There was nothing E. Marie wouldn’t do for the love of her students, to share the music. Jim still hears her words of instruction and encouragement, her voice echoing in his mind as he practices. “I think she’d be smiling to know that she’s still teaching,” he said. “That has to be the greatest legacy of any teacher.”

A few years ago, Jim chose a Mason/Hamlin grand piano for his own, remembering Miss Burdette’s teaching instrument. Interestingly, her own 1966 model continues to inspire musicians in a generation she never met. In 2000, at age 99, E. Marie Burdette was recognized by the Kansas governor as the oldest working woman in the state. Soon after that, she did retire for good, after teaching four generations how to play the piano. Her Mason/Hamlin was donated to the Winfield public schools and I continued to care for it there.
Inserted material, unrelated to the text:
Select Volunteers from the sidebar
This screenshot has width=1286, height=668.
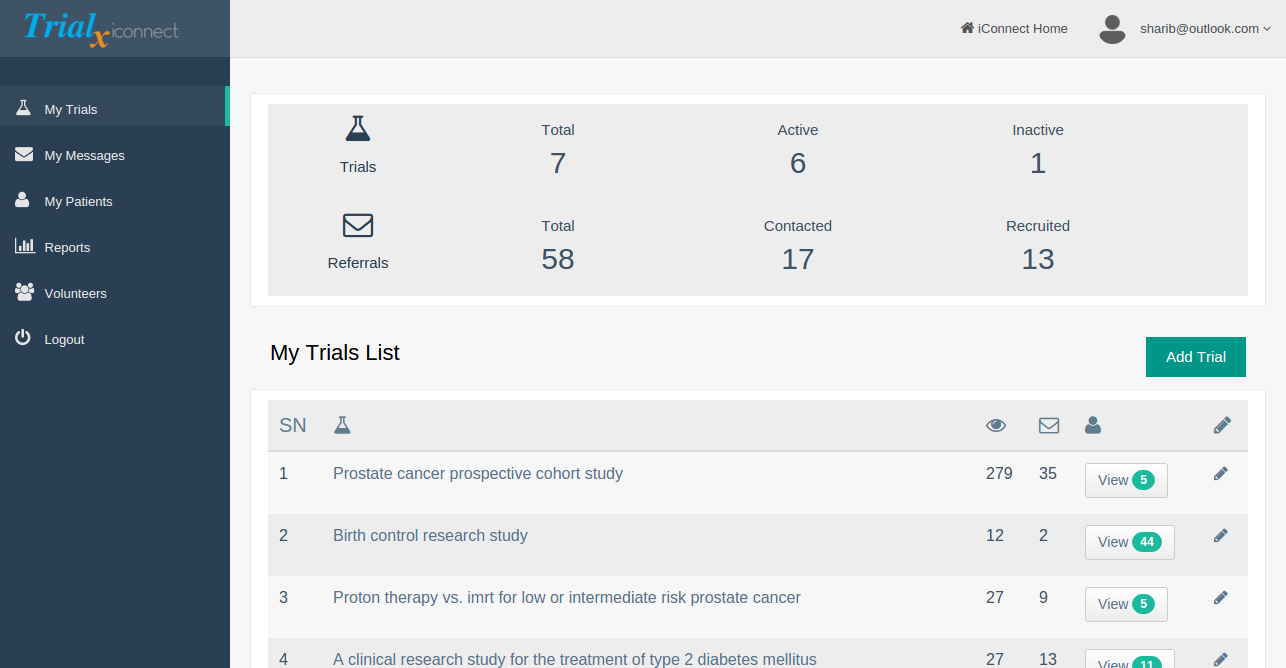[x=75, y=294]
In early 2016, ten years after she died at age 104, a young man who had never had a single lesson, whose parents frowned on his interest in music, fell in love with Miss Burdette’s piano in the Winfield Middle School vocal room. School music staff helped foster Emerson’s interest, gave him lessons, encouraged him along. As a senior at Winfield High School, after only four years of sporadic piano study, he participated in the most recent piano duet festival at Cowley College. That fall he enrolled in the music program there.
When most of the music faculty in the Winfield school system retired following the COVID shut down, Emerson convinced the new music teachers (who were more into electronic instruments) that, rather than let the little mahogany grand piano just sit, unwanted and unused, they should give it to him. And they did. I have twice called at his little house to tune the Burdette Mason/Hamlin. While I’m there, we also talk music, pianos, pedagogy, and technology.
Nearing the end of his course of study in music at Cowley College, Emerson plans to continue piano study at Wichita State University, and possibly learn piano service work as well. Though he never met E. Marie Burdette, her piano changed his life and she would be smiling to know that also.
Through her passion for pianos, her gift to the world continues. This post is dedicated to her love affair with music that extends beyond the grave. May she rest in peace, secure in the knowledge that her music and her teaching will continue to impact lives for many years to come.
Great writing! Great story! Great teacher! Great person!